Embora seja uma sociedade multicultural, Angola não é uma sociedade pluralista devido ao não reconhecimento, ‘de facto’ da diversidade cultural que nos caracteriza, apesar da sua manifestação diária em todas as vertentes da vida do país. Não se concretizou a promessa da organização política do espaço herdado do colonialismo, através da integração das distintas nações, com base no reconhecimento das suas diferenças: uni-las através do traço comum das suas histórias, da vivência da experiência colonial e da luta contra essa dominação. Nesse legado histórico comum parecia residir a possibilidade de construção de uma identidade cultural pluralista, capaz de fornecer os quadros de referência do projecto-nação, assente no reconhecimento e respeito pela diversidade e pela diferença. 

2. O que significa “Paz”? A ausência de guerra?

Quem, como eu, questiona a designação de “Paz definitiva” como sendo o resultado da assinatura do Acordo de Luena que pôs fim a décadas de guerra civil, não está a menosprezar nem a pôr em causa o valor, para a sociedade angolana, do fim da guerra, particularmente uma guerra pelo poder, que vinha de antes da independência e que resultou da falta de capacidade e de interesse dos “libertadores” em colocarem, irrestrita e declaradamente “Angola” e o interesse maior de construção da nação, nas pautas das tantas negociações falhadas. Não era preciso aguardar para ver se a implementação iria de encontro ao plasmado nas declarações finais das ditas ‘negociações’, traduzidas numa linguagem intencional de nacionalismo. Bastava olhar, e ver, os rostos tensos dos intervenientes, quantas vezes sem olhar uns para os outros nem quando do aperto de mãos! 

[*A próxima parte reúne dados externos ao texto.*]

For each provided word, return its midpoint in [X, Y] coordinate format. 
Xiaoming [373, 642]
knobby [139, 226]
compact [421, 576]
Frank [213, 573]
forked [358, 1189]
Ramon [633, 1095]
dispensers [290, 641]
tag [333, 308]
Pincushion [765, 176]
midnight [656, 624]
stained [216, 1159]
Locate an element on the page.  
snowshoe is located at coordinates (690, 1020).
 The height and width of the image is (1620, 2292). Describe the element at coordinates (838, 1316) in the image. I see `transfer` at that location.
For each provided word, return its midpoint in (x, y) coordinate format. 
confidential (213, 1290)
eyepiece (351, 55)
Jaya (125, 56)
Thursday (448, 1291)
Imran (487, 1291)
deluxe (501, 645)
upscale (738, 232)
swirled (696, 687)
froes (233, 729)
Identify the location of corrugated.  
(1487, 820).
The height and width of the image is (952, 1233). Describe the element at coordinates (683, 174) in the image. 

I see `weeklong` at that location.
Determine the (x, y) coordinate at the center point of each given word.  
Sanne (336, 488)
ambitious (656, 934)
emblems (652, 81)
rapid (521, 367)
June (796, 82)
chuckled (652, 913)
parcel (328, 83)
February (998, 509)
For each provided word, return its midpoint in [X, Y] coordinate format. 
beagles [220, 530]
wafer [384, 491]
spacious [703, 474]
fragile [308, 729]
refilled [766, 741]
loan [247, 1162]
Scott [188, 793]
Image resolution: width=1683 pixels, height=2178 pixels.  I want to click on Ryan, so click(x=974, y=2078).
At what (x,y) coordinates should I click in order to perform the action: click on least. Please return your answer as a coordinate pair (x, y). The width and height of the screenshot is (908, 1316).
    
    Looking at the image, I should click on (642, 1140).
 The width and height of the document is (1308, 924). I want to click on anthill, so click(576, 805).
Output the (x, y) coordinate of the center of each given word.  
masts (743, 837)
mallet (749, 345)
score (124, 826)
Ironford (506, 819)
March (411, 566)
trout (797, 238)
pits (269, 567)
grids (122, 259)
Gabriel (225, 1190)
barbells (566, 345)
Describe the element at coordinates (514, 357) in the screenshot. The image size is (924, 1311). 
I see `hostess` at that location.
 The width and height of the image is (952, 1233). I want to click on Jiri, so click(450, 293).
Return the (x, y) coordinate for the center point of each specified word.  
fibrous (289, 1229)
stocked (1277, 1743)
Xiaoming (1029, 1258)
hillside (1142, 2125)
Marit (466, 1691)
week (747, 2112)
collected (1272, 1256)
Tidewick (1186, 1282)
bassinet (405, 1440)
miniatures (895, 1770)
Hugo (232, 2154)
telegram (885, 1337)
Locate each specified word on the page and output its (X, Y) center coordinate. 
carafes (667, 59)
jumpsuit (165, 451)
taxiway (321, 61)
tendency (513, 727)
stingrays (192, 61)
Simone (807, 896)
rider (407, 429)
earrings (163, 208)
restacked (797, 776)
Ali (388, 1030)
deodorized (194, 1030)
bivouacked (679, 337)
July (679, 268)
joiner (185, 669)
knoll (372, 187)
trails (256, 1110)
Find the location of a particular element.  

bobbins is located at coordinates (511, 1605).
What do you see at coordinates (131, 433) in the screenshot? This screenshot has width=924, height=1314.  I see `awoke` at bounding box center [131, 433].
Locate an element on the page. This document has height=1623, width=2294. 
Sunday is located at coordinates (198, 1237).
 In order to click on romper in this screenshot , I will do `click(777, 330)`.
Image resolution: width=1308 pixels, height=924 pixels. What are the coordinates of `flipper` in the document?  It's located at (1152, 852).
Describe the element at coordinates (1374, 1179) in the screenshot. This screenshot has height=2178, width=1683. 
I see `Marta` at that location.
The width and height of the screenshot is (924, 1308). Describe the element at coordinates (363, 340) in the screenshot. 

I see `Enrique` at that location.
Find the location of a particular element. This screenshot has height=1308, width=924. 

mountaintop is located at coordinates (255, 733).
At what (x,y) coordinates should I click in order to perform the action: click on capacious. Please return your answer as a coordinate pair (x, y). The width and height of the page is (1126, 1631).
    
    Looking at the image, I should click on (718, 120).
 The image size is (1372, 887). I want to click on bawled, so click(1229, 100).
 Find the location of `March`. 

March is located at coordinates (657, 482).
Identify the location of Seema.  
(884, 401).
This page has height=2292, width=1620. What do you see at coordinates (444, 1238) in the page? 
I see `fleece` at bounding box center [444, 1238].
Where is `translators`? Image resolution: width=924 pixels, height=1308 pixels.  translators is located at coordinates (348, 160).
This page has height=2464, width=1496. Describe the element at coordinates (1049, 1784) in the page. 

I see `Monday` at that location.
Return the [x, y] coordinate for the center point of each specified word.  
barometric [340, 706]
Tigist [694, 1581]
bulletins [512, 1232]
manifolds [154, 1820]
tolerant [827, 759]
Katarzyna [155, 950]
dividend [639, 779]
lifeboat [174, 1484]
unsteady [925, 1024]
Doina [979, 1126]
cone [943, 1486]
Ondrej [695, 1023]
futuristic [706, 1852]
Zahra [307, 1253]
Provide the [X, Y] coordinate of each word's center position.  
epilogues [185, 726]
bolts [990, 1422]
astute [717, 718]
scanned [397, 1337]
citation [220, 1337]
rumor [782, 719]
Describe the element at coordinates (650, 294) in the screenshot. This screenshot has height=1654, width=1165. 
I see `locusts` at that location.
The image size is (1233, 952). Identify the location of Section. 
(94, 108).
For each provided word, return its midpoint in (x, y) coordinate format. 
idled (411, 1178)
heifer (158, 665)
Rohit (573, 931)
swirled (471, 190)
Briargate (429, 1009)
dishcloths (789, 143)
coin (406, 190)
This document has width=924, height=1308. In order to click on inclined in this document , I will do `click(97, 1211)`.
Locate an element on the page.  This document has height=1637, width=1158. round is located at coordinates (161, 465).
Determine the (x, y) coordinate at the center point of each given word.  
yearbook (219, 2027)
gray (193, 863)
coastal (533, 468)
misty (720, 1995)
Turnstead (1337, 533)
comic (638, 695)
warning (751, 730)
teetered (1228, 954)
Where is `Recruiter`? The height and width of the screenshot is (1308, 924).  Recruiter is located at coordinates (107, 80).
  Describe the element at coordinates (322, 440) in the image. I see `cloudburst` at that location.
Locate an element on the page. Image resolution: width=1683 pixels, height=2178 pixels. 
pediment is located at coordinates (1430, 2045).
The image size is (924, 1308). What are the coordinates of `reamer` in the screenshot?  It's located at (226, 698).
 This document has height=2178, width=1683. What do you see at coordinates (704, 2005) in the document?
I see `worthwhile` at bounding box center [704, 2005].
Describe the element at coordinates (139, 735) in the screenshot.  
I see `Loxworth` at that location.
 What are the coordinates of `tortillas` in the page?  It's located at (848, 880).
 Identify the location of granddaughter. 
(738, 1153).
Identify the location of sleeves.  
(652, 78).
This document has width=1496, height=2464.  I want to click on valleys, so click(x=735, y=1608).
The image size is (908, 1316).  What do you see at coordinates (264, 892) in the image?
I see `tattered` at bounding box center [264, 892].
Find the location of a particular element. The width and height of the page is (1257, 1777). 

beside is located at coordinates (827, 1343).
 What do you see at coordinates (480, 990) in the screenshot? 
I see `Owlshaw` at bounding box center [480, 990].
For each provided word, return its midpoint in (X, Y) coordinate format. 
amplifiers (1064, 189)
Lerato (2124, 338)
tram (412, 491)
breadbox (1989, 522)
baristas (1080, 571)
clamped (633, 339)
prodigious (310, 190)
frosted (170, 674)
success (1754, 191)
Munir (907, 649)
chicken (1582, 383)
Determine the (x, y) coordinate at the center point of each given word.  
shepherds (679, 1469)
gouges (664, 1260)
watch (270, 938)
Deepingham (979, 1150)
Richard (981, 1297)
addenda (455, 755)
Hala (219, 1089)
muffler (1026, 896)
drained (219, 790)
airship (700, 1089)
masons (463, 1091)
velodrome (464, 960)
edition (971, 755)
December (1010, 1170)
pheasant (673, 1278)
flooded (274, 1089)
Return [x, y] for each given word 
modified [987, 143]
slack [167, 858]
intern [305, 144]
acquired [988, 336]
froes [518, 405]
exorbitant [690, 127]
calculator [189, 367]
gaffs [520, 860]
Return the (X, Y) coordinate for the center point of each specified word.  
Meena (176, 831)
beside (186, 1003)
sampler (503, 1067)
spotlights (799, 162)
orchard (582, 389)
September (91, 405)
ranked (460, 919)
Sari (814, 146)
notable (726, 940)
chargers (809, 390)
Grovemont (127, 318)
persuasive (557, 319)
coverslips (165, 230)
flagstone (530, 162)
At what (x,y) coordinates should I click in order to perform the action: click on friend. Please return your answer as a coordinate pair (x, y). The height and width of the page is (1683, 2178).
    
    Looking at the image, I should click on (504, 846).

3. O que significa “Reconciliação Nacional”? 

Para começar, o prefixo ‘Re’ remete a um momento anterior de ‘conciliação’, ou seja, significa ‘voltar a conciliar’. A pergunta é: a que “conciliação” nos remete essa dita “Reconciliação”? … e quanto à segunda parte desta, digamos, o que significaria ser “Nacional”? Aconteceu, de facto, o fim da guerra, mas não por negociação, por consciência. Houve vencidos e vencedores e; não houve “Acordos” capazes de conduzir à construção social da PAZ, porque a ‘nação’, na sua diversidade, esteve sempre deficitariamente representada nas mesas de negociação e, depois, não incluída na implementação do que dos acordos terá resultado. 

A (re)conciliação social em Angola remete à consideração dos meios necessários para a sua viabilização devido à carência, entre outras, de instituições intermediadoras de confiança, capazes de motivar e constranger o comportamento de todos, governantes e governados. Será necessário, então, estimular a sua criação e para isso, parece-nos que uma saída possível recorreria à combinação das duas perspectivas (5): uma cívico- comunitária ascendente, com base na participação a partir de círculos relativamente pequenos como a família, os grupos, as associações e as redes locais de cooperação, que seria estimulada por acções no âmbito da perspectiva republicana, descendente, seguindo a fórmula ‘bom governo e boas leis fazem bons cidadãos’, visando eliminar arbitrariedades, evitar o monocentrismo e o secretismo, e ultrapassar a incapacidade e a incompetência das instituições públicas. 

4. E o ‘Perdão’?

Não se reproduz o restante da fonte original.